Apple vs. Sandisk

January 10, 2008
By Carson Gunby, Hoffman Estates, IL

Apple’s popular iPod has been striking impressive sales through the past few years. Due to this success other companies have tried marketing their own mp3 players, but are they any better? Sandisk has proven to be a worthy competitor with their own selection of mp3 players.
First of all, the two have similar and different features. Both can obviously play all your favorite songs anywhere you go. Both support the popular digital song formats, but the iPod supports several others. It has its own format for songs imported from iTunes or purchased through the store. The downside to this is that these songs can not be used with many other devices. When played through a computer, it must have iTunes installed or the music will not be recognized. In addition most songs downloaded through the store are protected which can cause problems when trying to move songs to other sources. The Sandisk players do not support the format which the iPod uses which could be a problem if you want to transfer music from someone’s iPod to your Sandisk player. Not using this format does make it much more compatible with computers; however, as it will work right away with about any computer you plug it into. Both brands can also play video if you choose the more costly of the models. Sandisk has one thing the iPod doesn’t though, and that is that it is able to listen to radio stations with its built in FM tuner. Some of the players can even record the station you are listening to.

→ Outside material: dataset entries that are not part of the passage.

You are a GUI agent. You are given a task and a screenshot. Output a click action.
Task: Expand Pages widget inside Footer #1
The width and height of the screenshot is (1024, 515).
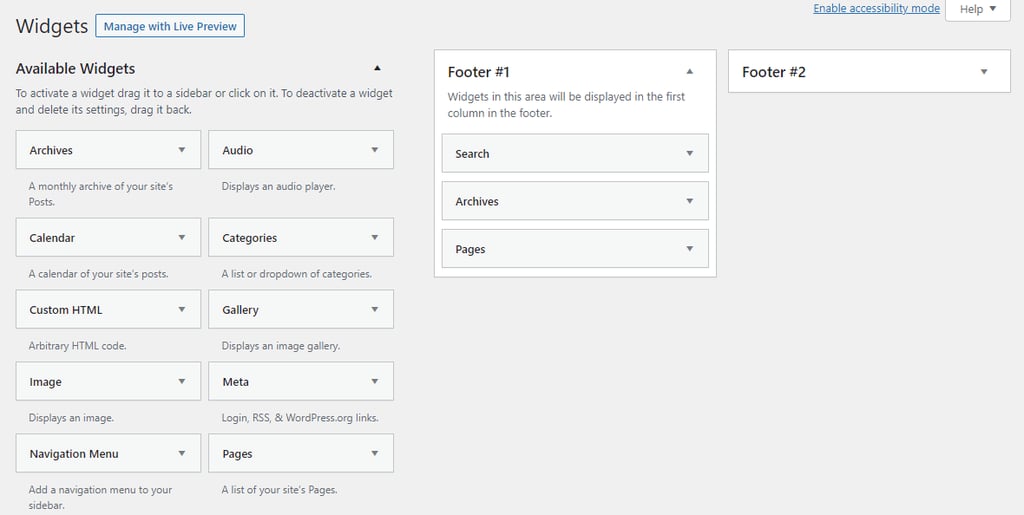pyautogui.click(x=690, y=249)
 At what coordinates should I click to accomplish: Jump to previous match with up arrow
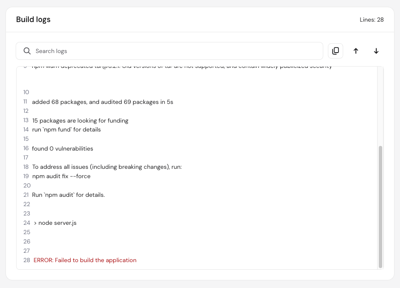[356, 51]
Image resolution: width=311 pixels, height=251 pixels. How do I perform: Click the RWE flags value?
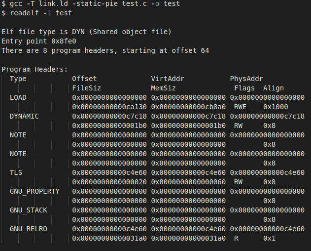click(x=240, y=107)
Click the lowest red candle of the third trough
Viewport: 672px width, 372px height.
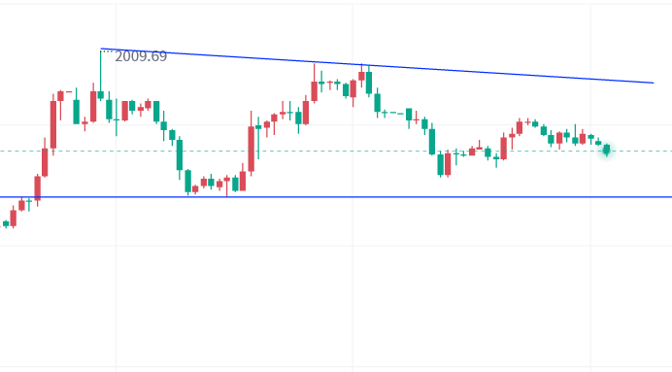coord(448,164)
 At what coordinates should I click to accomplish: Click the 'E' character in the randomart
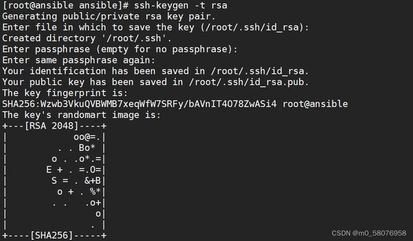(x=49, y=169)
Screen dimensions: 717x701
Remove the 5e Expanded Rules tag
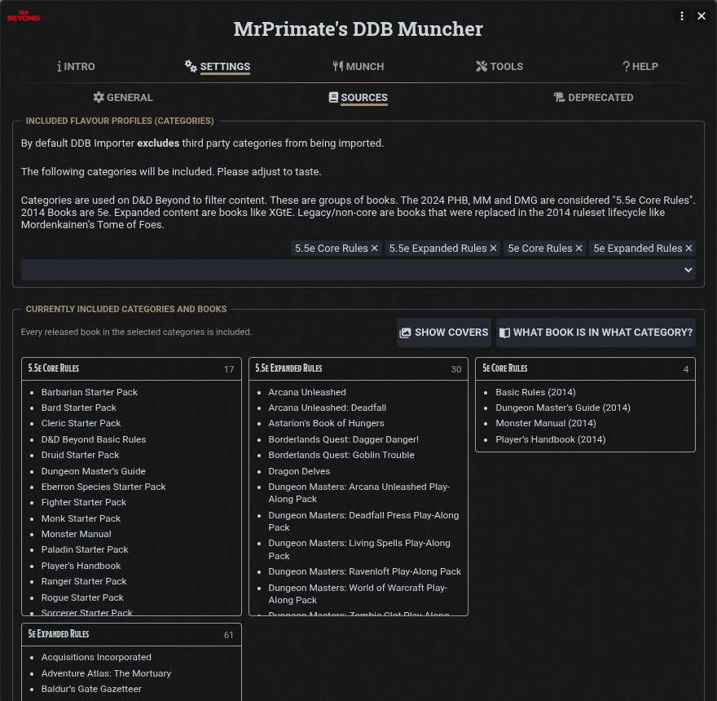pyautogui.click(x=688, y=248)
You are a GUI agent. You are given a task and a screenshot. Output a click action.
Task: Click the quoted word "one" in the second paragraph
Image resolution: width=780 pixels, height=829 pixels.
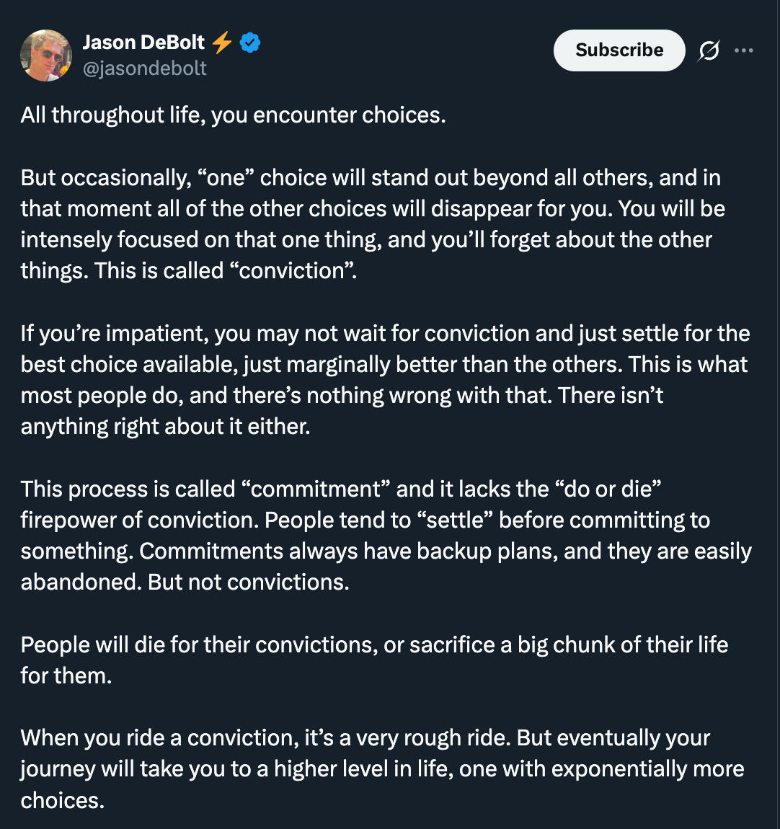point(226,177)
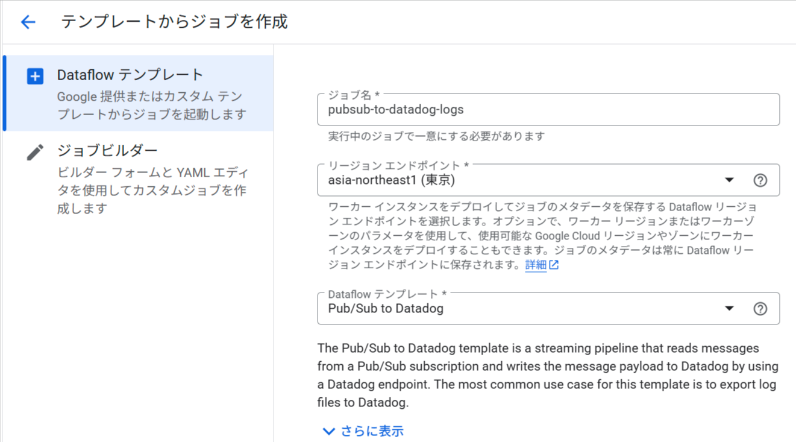
Task: Click the back arrow icon
Action: (x=28, y=22)
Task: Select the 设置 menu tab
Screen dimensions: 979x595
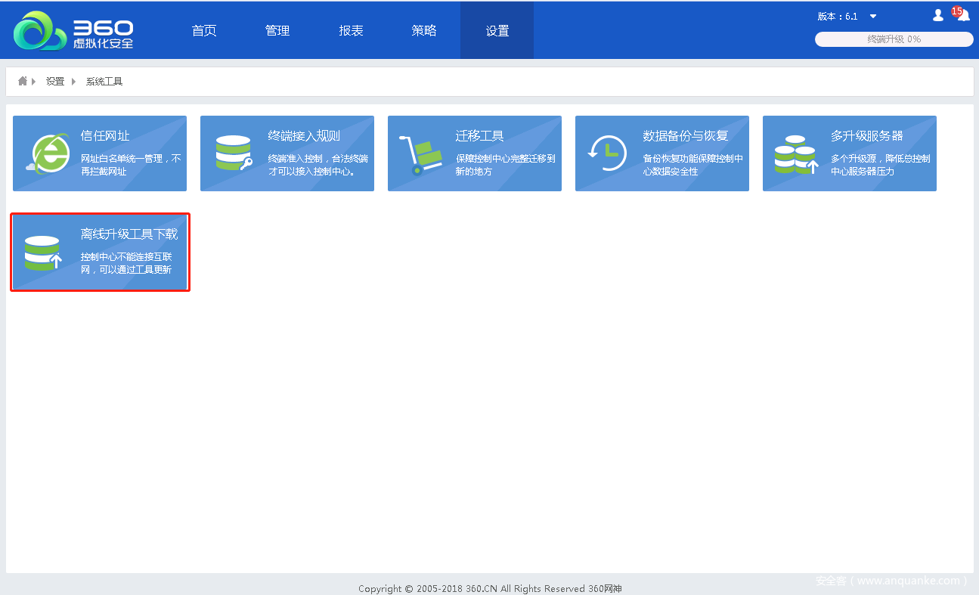Action: tap(497, 31)
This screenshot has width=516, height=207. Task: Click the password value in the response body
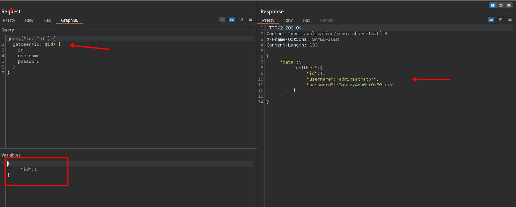366,85
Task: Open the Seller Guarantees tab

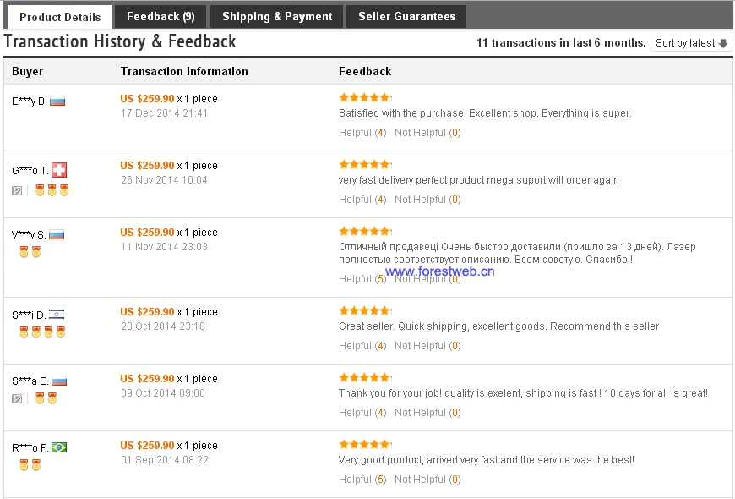Action: pyautogui.click(x=406, y=16)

Putting music on the two music players can also be a different ordeal. Both connect via the USB hub found on almost every home computer. Since they both connect the same way they also transfer songs at about the same speed. To actually get the music onto you iPod, however, you have to use iTunes. Some find it a good way to organize music, some might find it confusing, and some would rather use a different method. No matter the case the user is stuck using it. Though it provides a method of organization, it has some downsides. iTunes is designed to synch the songs on a computer and on the iPod. If one tries to use a different computer or connect a different iPod problems may occur. If iTunes is not present the iPod may not even be recognized. When connecting a different iPod transferring the library may not work. If the iPod is for personal use this transfer method is fine, but if you want to share songs with your friends it could be a problem. Currently, most of Sandisk’s line of music players have no included software to help organize you files. To get your music on it, you just plug the player in and drag the music into it. It’s recognized right away as a storage device so you can copy any music already in your computer onto it. It will work on almost every computer and you even copy other files onto it. Anything other than music won’t be recognized when you turn the player on of course, but you can have a portable copy of any picture, video, or game which you can put on another’s computer.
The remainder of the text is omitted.